This portion of the decision will definitely get a lot of attention. The majority lays out its reasoning to send the case back to the district court for more factfinding, especially to consider the many changes that have occurred with regard to the internet in the past few years. It'll be interesting to see those opposing the law cite the ready availability of pornography on P2P networks ala Hatch, as well as other changes.

Third, and on a related point, the factual record does not reflect current technological reality—a serious flaw in any case involving the Internet. The technology of the Internet evolves at a rapid pace. Yet the factfindings of the District Court were entered in February 1999, over five years ago. Since then, certain facts about the Internet are known to have changed. Compare, e.g., 31 F. Supp. 2d, at 481 (36.7 million Internet hosts as of July 1998) with Internet Systems Consortium, Internet Domain Survey, Jan. 2004, http://www.isc.org/index.pl?/ops/ds (as visited June 22, 2004, and available in the Clerk of Court’s case file) (233.1 million hosts as of Jan. 2004). It is reasonable to assume that other technological developments important to the First Amendment analysis have also occurred during that time. More and better filtering alternatives may exist than when the District Court entered its findings. Indeed, we know that after the District Court entered its factfindings, a congressionally appointed commission issued a report that found that filters are more effective than verification screens. See supra, at 8.
However, this aspect of the case is somewhat limited and distinguishable from other cases:
We do not mean, therefore, to set up an insuperable obstacle to fair review. Here, however, the usual gap has doubled because the case has been through the Court of Appeals twice. The additional two years might make a difference. By affirming the preliminary injunction and remanding for trial, we allow the parties to update and supplement the factual record to reflect current techno-logical realities.
For more information on this issue, see Volokh Conspirator Stuart Benjamin's law review article, Stepping into the Same River Twice: Rapidly Changing Facts and the Appellate Process, which the Court cites.

Hoist on Their Own Censorious Petard

Of course, Congress has also been busy passing other censorious laws "for the children." The Supreme Court points out that these other laws might also be "less restrictive alternatives."

Remand will also permit the District Court to take account of a changed legal landscape. Since the District Court made its factfindings, Congress has passed at least two further statutes that might qualify as less restrictive alternatives to COPA—a prohibition on misleading domain names, and a statute creating a minors-safe “Dot Kids” domain.
Another law that might bear mentioning is the no-spam act, which specifically targets sexually specific spam for special handling. Of course, it will be fun watching the government argue that these other alternatives aren't really effective.

Stevens/Ginsburg Concurrence

This section isn't terribly interesting. Both Justices reiterate their opposition to community standards for the internet, which they call a "fatal flaw." They're right, actually, but it will take the rest of the Court sometime to come to that realization.
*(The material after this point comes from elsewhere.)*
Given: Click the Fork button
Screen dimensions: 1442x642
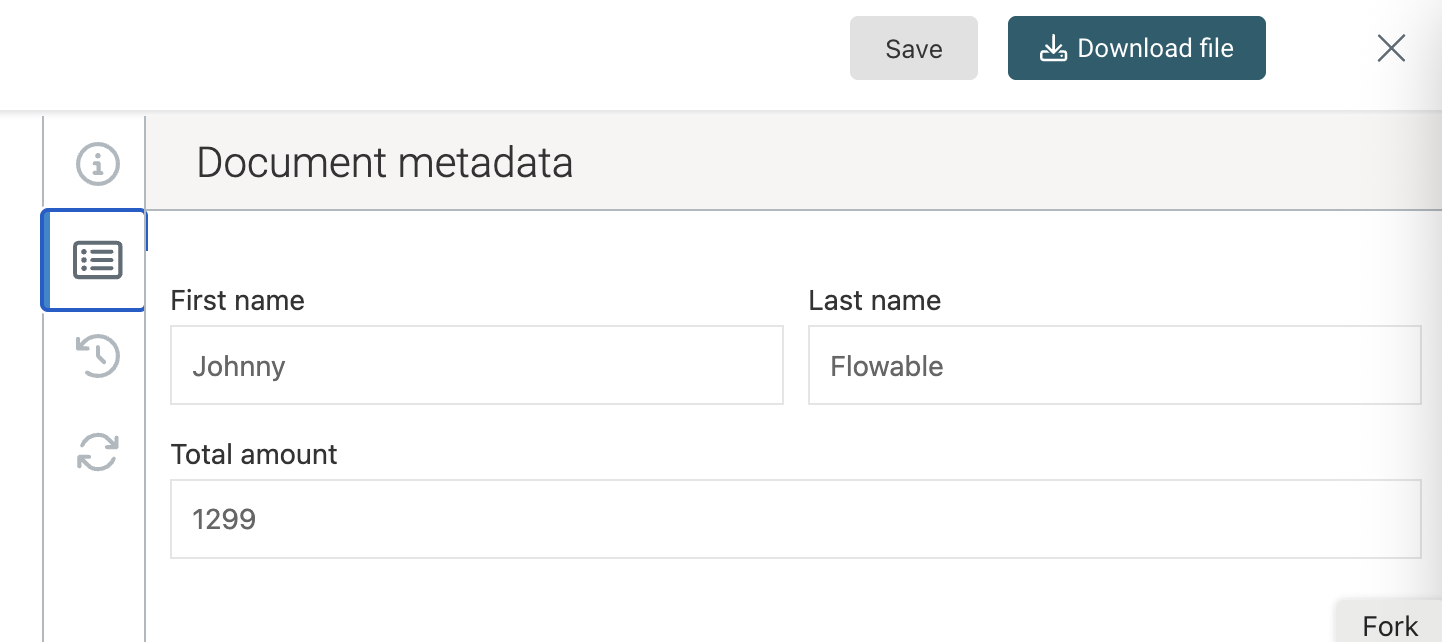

The concurrence also repeats Stevens' refrain that criminal penalites are not appropriate for obscenity law. Once again, he's correct, but little good it does him right now.

Scalia's Dissent

Another uninteresting excursion into Scalia's belief that commercial pornography enjoys no First Amendment protection. As Balkin says, "The premise, it seems to me, is absurd." What is it with Scalia's obsession with the deadly sin of lust? Commercial speakers can appeal and promote all the other deadly sins (Pride, Avarice/Greed, Envy, Wrath/Anger, Gluttony, and Sloth), but try to exploit lust and Scalia will condemn you to hell criminal and civil sanctions.

Breyer's Dissent (with the Chief Justice and O'Connor joining)

This is far more interesting. Basically, they don't believe the law creates a major burden (for several reasons).

It's Only Obscenity

I'm not a fan of obscenity law. I think it is mess that should simply be gotten rid of. For this reason, Breyer's dissent fascinates me. One of the main reasons the law isn't burdensome, according to Breyer, is because it mostly applies to content that doesn't receive protection from the First Amendment anyway, obscenity:

The Act’s definitions limit the material it regulates to material that does not enjoy First Amendment protection, namely legally obscene material, and very little more.
Indeed, the language does track the "Miller" test for obscenity (no relation), but with a slight difference: it applies "with respect to minors." You would think that would mean something, but you would be mostly wrong, according to this dissent:
The only significant difference between the present statute and Miller’s definition consists of the addition of the words “with respect to minors,” §231(e)(6)(A), and “for minors,” §231(e)(6)(C). But the addition of these words to a definition that would otherwise cover only obscenity expands the statute’s scope only slightly. That is because the material in question (while potentially harmful to young children) must, first, appeal to the “prurient interest” of, i.e., seek a sexual response from, some group of adolescents or postadolescents (since young children normally do not so respond). And material that appeals to the “prurient interest[s]” of some group of adolescents or postadolescents will almost inevitably appeal to the “prurient interest[s]” of some group of adults as well.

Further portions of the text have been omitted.